With all the challenges of a challenging body, I don’t know if I’ve experienced as much difficulty with illness and chronic conditions as I have with the changes associated with getting older. Mind you, it’s a blessing to be getting older. I have a brother and a sister who didn’t live past their 40s, so I know I’m blessed. But, for example, because of degenerative disc disease and the shortening of spine that comes with osteoporosis, I’ve gotten a little bit thicker in the waist than I’m comfortable with. Maybe because of an always fraught relationship to body size from anorexia, this body change has really thrown me. A bit more of a waist seems like a small issue, doesn’t it? Nonetheless, even if others don’t notice, I do. And, because I haven’t really gained weight, I can’t do anything about that thickness. I’ve lost 1.5” in height, and when one’s spine compresses, the skin has to go somewhere. Gravity makes that settlement somewhere around the waist, creating a bit of a roll. Yech.
What I’m sharing here are feelings around body grief. I didn’t know body grief existed until I read “‘Body Grief’ Can Happen After a Weight Change. Here’s How to Cope With It”* in Time Health. Author Angela Haupt says that “Bodies will change, and throughout each season of life, how we care for ourselves and what our bodies need will be different. One of the hardest parts is learning to be OK with that” (23). Certainly, what I’m struggling to be OK with is different from what you’re struggling with. But just as certainly, everyone has the potential to experience body grief.

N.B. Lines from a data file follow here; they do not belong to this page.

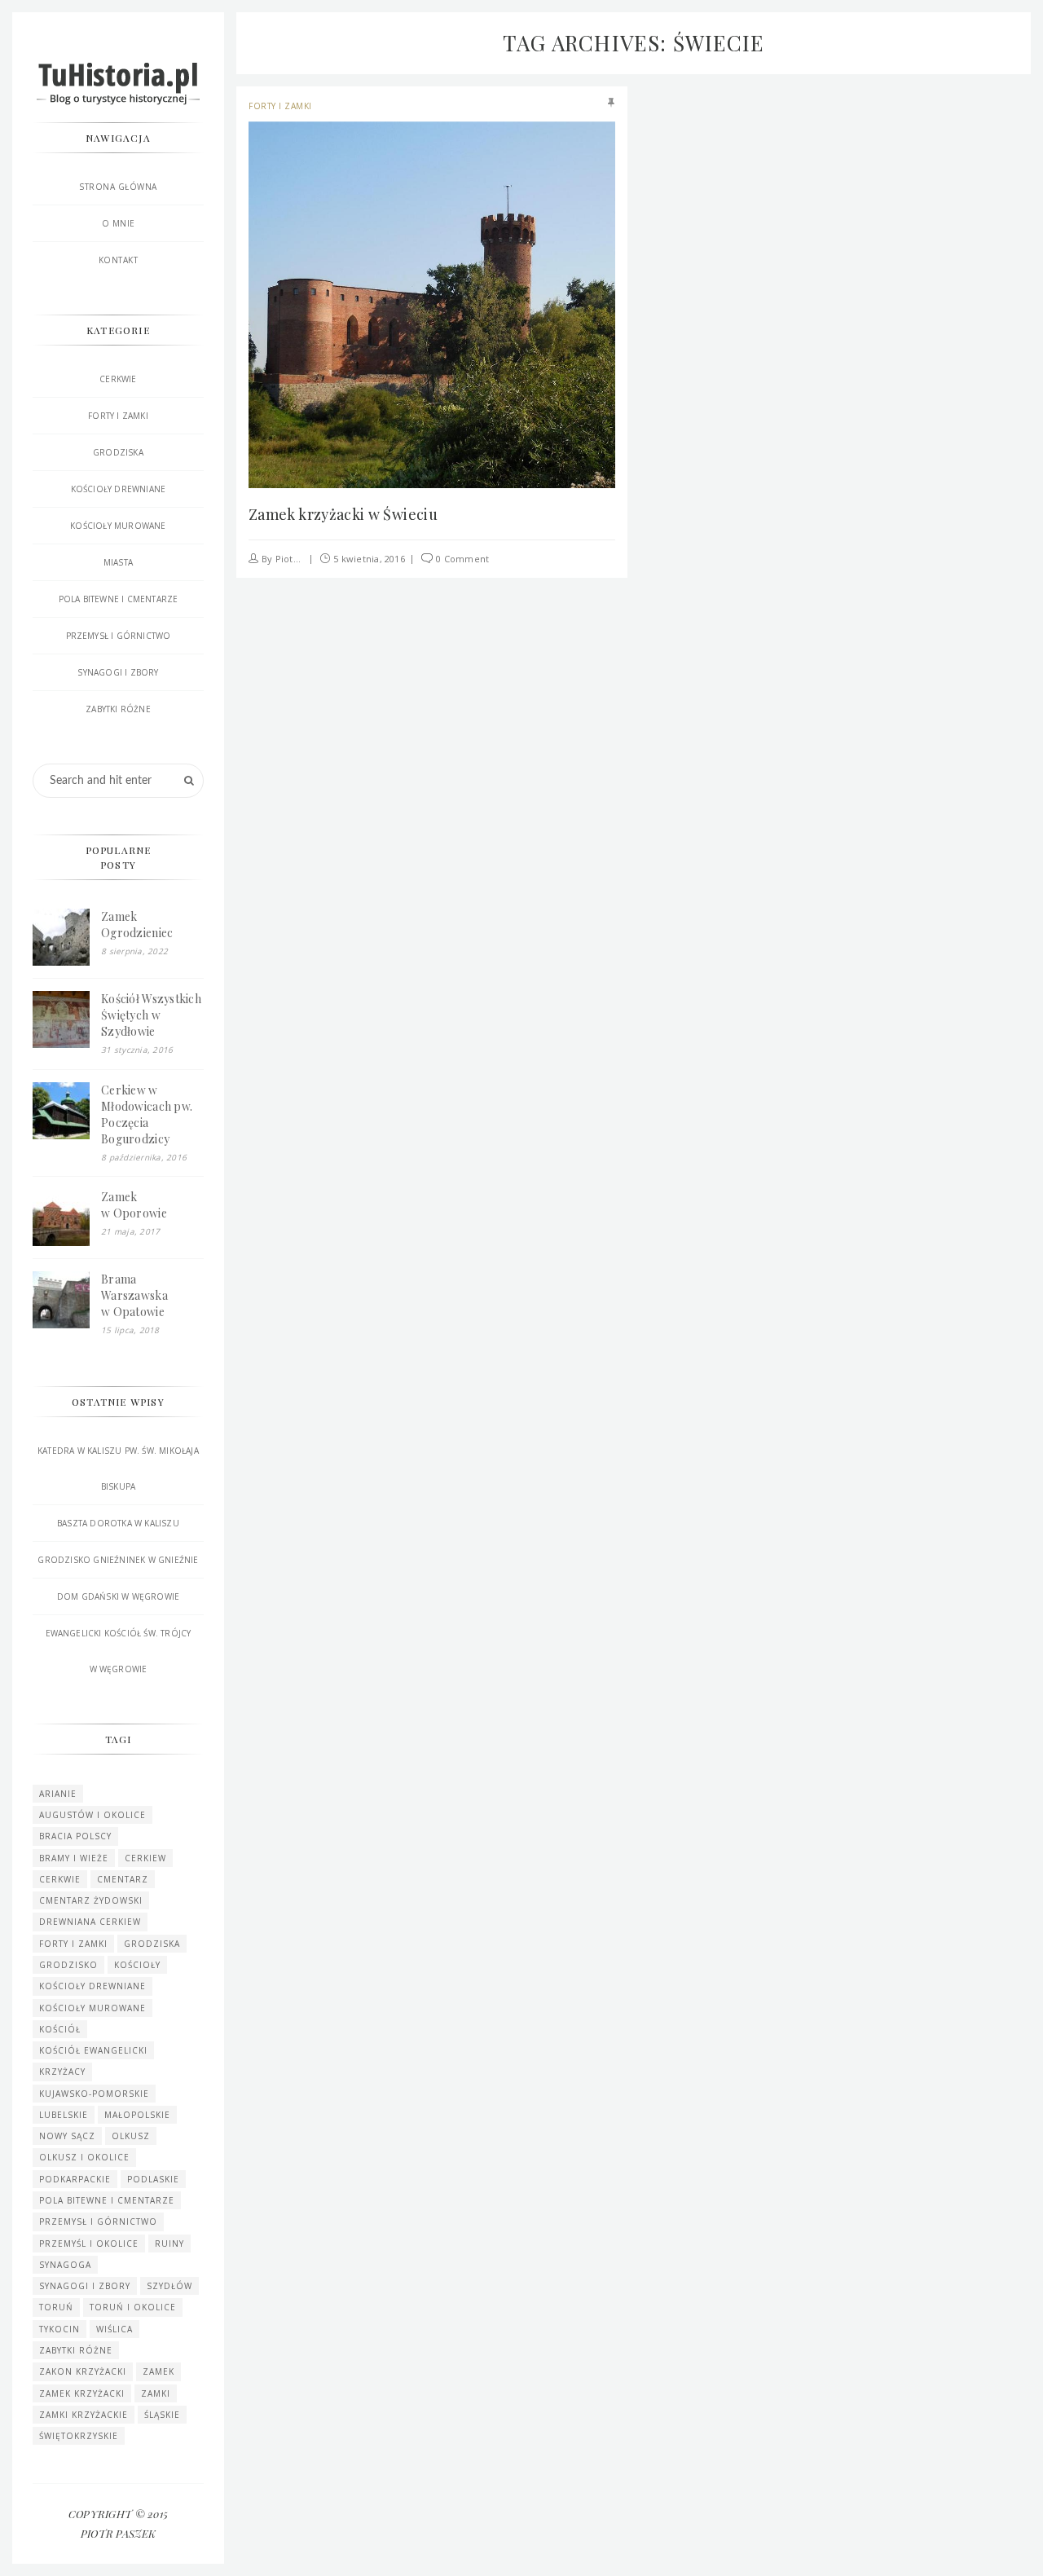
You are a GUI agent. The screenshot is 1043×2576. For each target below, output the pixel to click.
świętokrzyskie (78, 2436)
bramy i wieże (73, 1858)
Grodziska (118, 452)
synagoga (65, 2264)
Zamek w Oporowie (134, 1205)
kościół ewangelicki (93, 2050)
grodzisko (68, 1965)
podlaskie (153, 2179)
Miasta (118, 562)
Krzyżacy (62, 2071)
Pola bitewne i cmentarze (118, 599)
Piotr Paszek (303, 559)
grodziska (152, 1943)
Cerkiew (145, 1858)
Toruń (56, 2307)
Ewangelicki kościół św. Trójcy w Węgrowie (118, 1651)
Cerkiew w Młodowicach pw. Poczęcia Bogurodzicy (146, 1114)
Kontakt (119, 260)
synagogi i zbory (84, 2286)
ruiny (169, 2243)
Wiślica (114, 2329)
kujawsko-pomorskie (94, 2093)
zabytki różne (75, 2350)
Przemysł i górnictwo (118, 635)
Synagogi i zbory (117, 672)
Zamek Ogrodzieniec (137, 924)
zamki (155, 2393)
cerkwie (60, 1879)
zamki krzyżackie (83, 2414)
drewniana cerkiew (90, 1921)
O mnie (118, 223)
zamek (158, 2371)
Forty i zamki (280, 106)
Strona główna (118, 186)
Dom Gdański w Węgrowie (118, 1596)
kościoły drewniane (118, 489)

Whether the challenges of illness, surgery, weight gain or loss, or simple aging cause us body grief, we need to learn how to work with it.
To begin working with that grief, let’s establish that whether the grief is a big or small one in our lives, grief is grief. It’s an internalized emotional experience of loss, and it hurts. So, when I no longer experience myself as the girl I once was, or the whole person complete body parts and without scars, or the person whose weight feels comfortable, or the human who has (or thinks she has) control over her body image, I feel grief.
In her article, Haupt recommends such actions for body grief as leaning into the changes, doing a body scan, setting boundaries around body talk, and overhauling a wardrobe. Most interesting to me is her suggestion of not opting out of every photo. It’s so tempting to shrink away from photos when we don’t feel good about our appearance, but removing our imperfect selves from photos is a form of social isolation common to grief. It’s a way to pretend we’re not with other people who may want to photographically remember their connections with us. While Haupt doesn’t call photographic isolation grief, it is that. Mourning, as a way to work with grief, is the active process of externalizing grief and doing something with it, preferably in a way that honors the relationship that we once had with whoever or whatever has been lost. And, looking at those less-than-perfect photos is a way of mourning our former selves while beginning to accept who we are in this present time.
Body grief is a real thing. Maybe you have some body grief, too. Our reasons for and circumstances behind that grief are different, but the underlying emotions are likely similar. Actively mourning body grief can help us to ease into the body we now have, allowing us to enjoy our lives more as the people we are now while fondly remembering the people we once were.
Remember: Life is a journey, not a destination, and it’s meant to have both joys and sadnesses along the way.